Ordinarily, (4 1) would have a priority of around 20:
+ 9: the square of 3 Xs on row 1 in a slice that includes (0 1) 
+ 9: the square of those same 3 Xs in a slice that includes (5 1)
+ 1 from the O in column 4 in a slice that includes (4 0)
+ 1 from the O in column 4 in a slice that includes (4 5)
+ whatever small value was assigned to (4 1) based roughly 
  on its proximity to the center
+ some small bonus for being an aggressive move for black

The O in the major diagonal and the X in column 5 are adjacent
to (4 1), but they are disregarded here because they can never
be directly involved in a win connected to (4 1).  

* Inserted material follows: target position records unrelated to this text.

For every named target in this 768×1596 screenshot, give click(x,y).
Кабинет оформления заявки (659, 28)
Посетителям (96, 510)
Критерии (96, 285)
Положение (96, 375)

So the normal scoring heuristic has correctly discovered the most
useful play for black.  The next highest score on this board would be 
around 13 to 15.  

However, searching the totality of slices WIN-LENGTH+1 in length, 
it becomes apparent that (4 1) is a "middle" blank in a WIN-LENGTH+1 slice
that contains (WIN-LENGTH - 2) black pieces and has blanks on both ends.
Accordingly, it should be assigned a much much higher priority than
any other space (in fact, for boards that are 20x20 or less,
it should receive a priority higher than the normal scoring heuristic could
possibly total up).  It's a perfect move for this board.

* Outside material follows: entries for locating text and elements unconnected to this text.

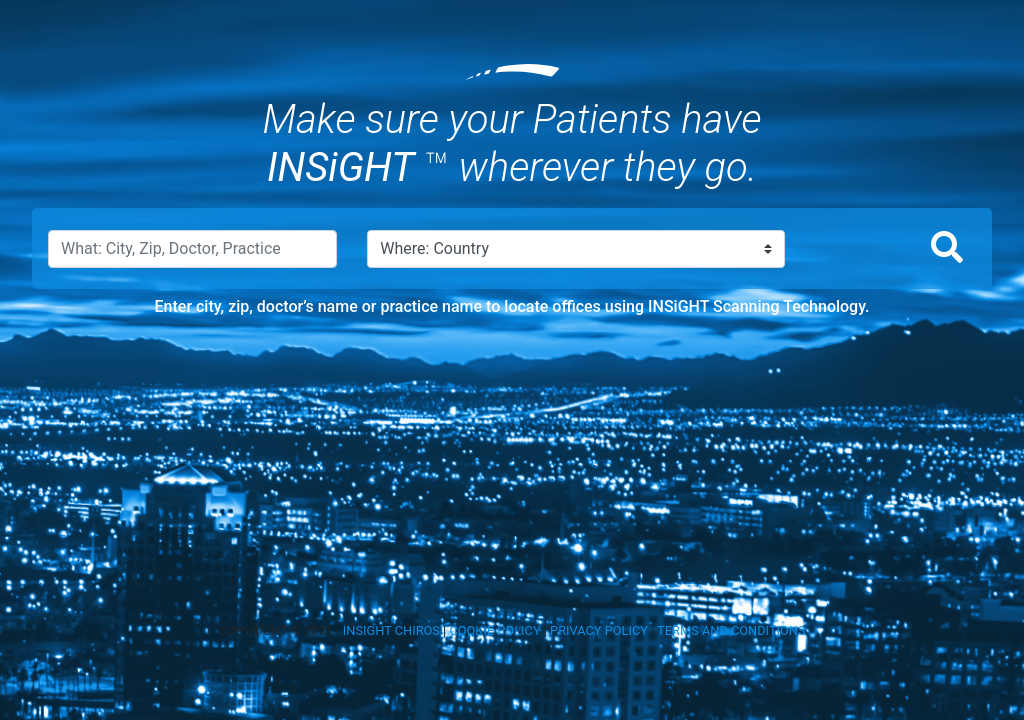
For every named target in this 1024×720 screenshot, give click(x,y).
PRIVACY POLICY (599, 630)
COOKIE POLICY (494, 630)
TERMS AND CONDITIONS (731, 630)
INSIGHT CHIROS (391, 630)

If there were any immediate wins for X or any necessary moves
to block O, then they would receive maximally high and extremely
high priorities, respectively ... values that would in every
case sort to the correct rank in the list of all possible moves.
But here (4 1) receives a moderately high special priority--not
as important as an immediate win or forced block, yet higher
than any other kind of threat.

----------------
To Do for v.3.0?
----------------

This scoring heuristic is certainly inadequate compared to a good
depth search (especially compared to the threat-space search that
always results in a win for black).  But most depth searches depend on 
a good evaluation function.  On reflection, it seems that the above scoring
heuristic could be made into a reasonably good evaluation function,
particularly if the -1 to +1 continuum recommended in the problem
statement were ignored.  The evaluation function could simply order
the best moves for a given player, just like the above scoring
heuristic does now for black.  Then, both the depth and breadth of the 
search could be easily controlled: only go so many levels deep and only 
check out the top X moves for the current player.  If the current player 
ever gets a win or a double-threat, return either +1 for black's 
inevitable win or -1 for white's inevitable win.  Otherwise, return 0.  
If the limits of depth and breadth searching are reached before black's 
inevitable win is found, the program could choose the best move, 
according to the scoring heuristic at the top level, that (if possible) 
did not lead to white's inevitable win.

That still may not be as good as an evaluation function that
rates entire boards on a continuum from -1 to +1 and does genuine
minimax or alpha-beta pruning, but it comes to mind as a way to
add depth to a moderately successful scoring heuristic.